Прежде всего они поехали в Вену, поселились в «Штадт Франкфурте». Велкович чувствовал себя в Вене совсем как дома и с великим удовольствием водил своего наблюдательного и всему дивящегося друга по древнему императорскому городу.
В «Штадт Франкфурте» они познакомились с пожилым господином из Пожони, неким Фридешем Кольбруном, который приехал лечить ноги к какому-то знаменитому профессору и уже долгое время жил в Вене. Старому господину вечерами было скучно одному в ресторане, поэтому, попросив разрешения пересесть за их столик, он прихватил свою кружку пива и завел беседу с молодыми соотечественниками. Кольбрун был человек приветливый, с приятными манерами, но при этом себе на уме. Постепенно они подружились, и между ними завязались почти доверительные отношения. Кольбрун особенно симпатизировал Мишке, который частенько оставался у себя в номере и читал книги, в то время как Дюри носился по городу в погоне за приключениями. В такое время Мишка и старик заходили друг к другу запросто в номер, чтобы поболтать немножко.
Старый господин рассказал, что он красильщик и в Пожони его предприятие идет хорошо, что у него порядочное состояние, так что детям своим он оставит по пятьдесят тысяч форинтов. Говоря об этом, он выпячивал грудь и самодовольно запихивал в нос понюшку табаку. В ходе таких бесед Мишка тоже раскрывался и как-то однажды сообщил старику, что хотел бы заняться коммерцией, но не знает еще чем, как раз над этим ломает голову.

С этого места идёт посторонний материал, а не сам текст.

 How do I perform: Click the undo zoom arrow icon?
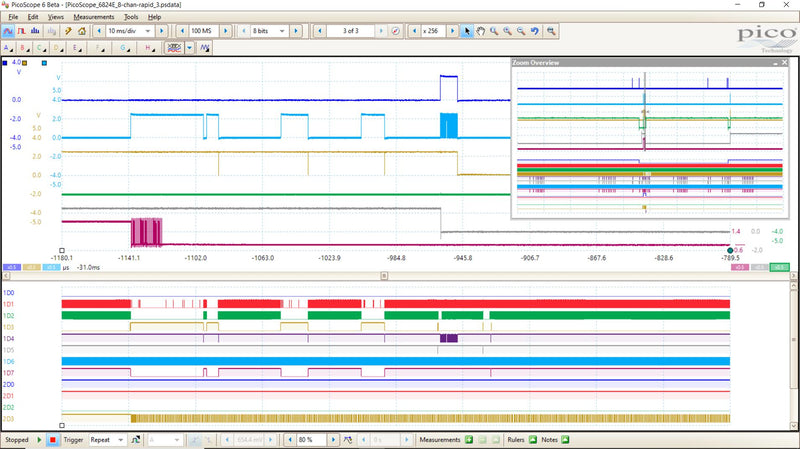pos(533,31)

— Что? Коммерцией? — удивился старик. — А разве вы не студенты, сударь?
— Мой друг — медик, а я простой мастеровой, вернее сказать, был им..
— Ах вот как? — воскликнул пораженный старик и окинул спесивым взглядом кроткого Мишку Тоота. — И какое же вы изучили ремесло?
— Я был резчиком, трубки мастерил.
— Фу! — презрительно воскликнул старик. — Разве это ремесло! С тех пор как изобрели сигары, смерть трубок — вопрос ближайшего времени.
И с той поры он начал заметно холоднее относиться к ним, разговаривать более надменно. Но скромный и добродушный Мишка Тоот даже не заметил этого и как-то однажды обратился к господину Кольбруну, как к опытному коммерсанту, за советам, куда и как вложить свои деньги, чтобы они были в волной безопасности, но чтобы их можно было получить в любое время и из любого города. «Беспокойно носить такое количество денег в кармане», — пояснил он.